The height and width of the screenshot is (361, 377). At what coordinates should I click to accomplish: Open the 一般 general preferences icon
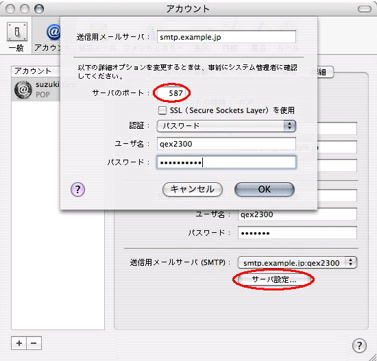click(17, 32)
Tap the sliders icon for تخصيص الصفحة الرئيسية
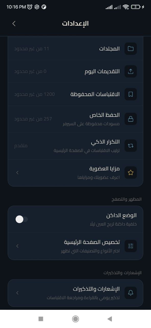Image resolution: width=151 pixels, height=328 pixels. click(131, 246)
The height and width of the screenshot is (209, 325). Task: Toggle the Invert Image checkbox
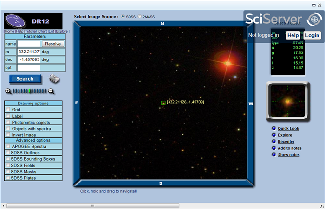click(x=8, y=135)
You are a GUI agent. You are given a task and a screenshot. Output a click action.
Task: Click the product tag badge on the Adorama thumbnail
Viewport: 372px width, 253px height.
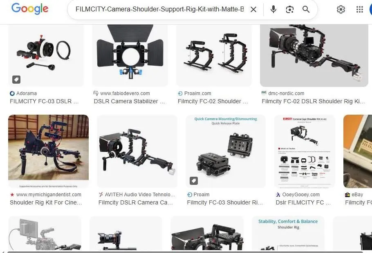(x=16, y=79)
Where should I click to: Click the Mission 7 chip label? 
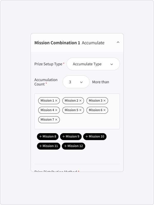(x=47, y=120)
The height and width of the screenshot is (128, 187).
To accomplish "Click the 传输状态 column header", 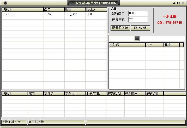I will click(154, 94).
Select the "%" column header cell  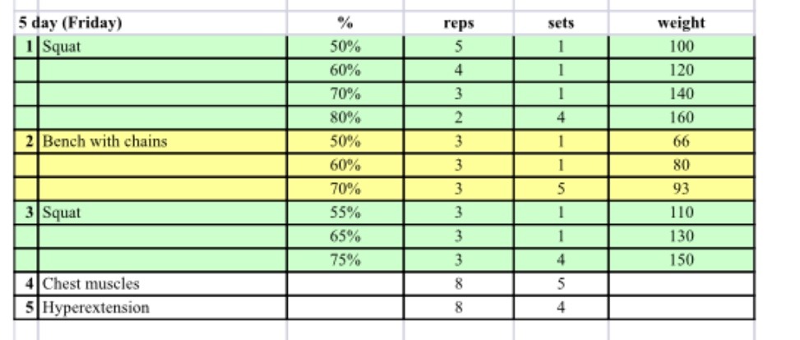(345, 23)
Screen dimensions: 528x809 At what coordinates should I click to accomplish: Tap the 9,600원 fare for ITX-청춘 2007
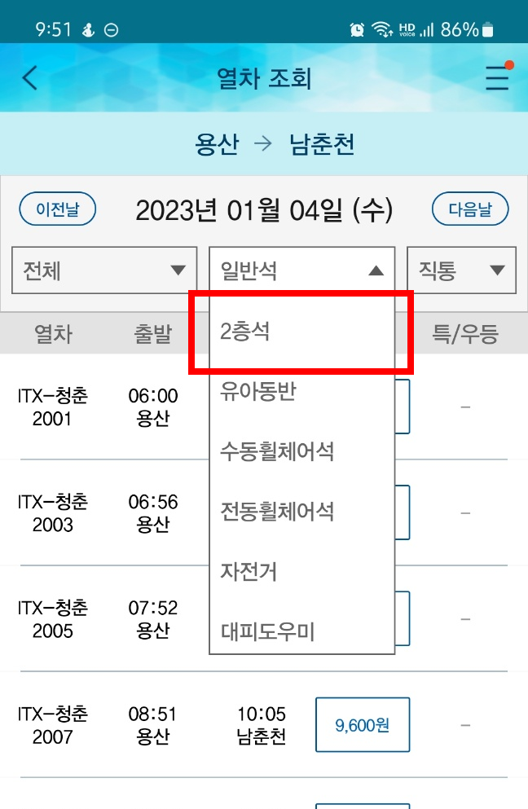pos(362,724)
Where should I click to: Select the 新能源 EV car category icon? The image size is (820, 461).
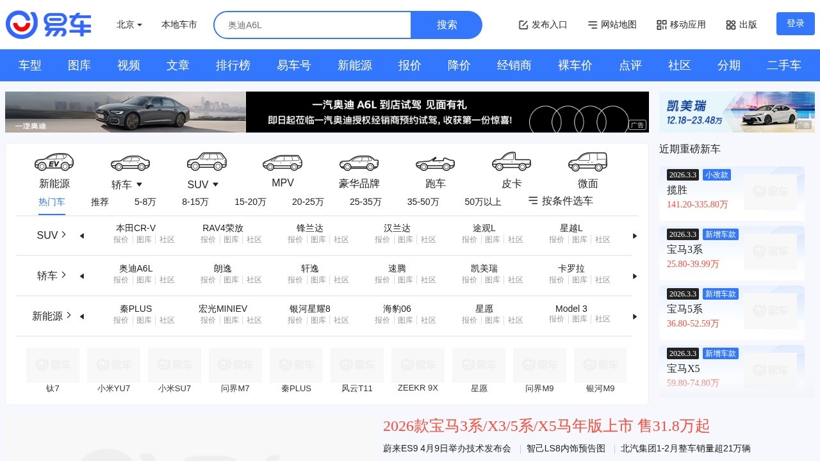point(54,162)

=====

## [What this task involves]
Report how many lines of the material above contain the word "icon". Give only the number.

## [Final answer]
3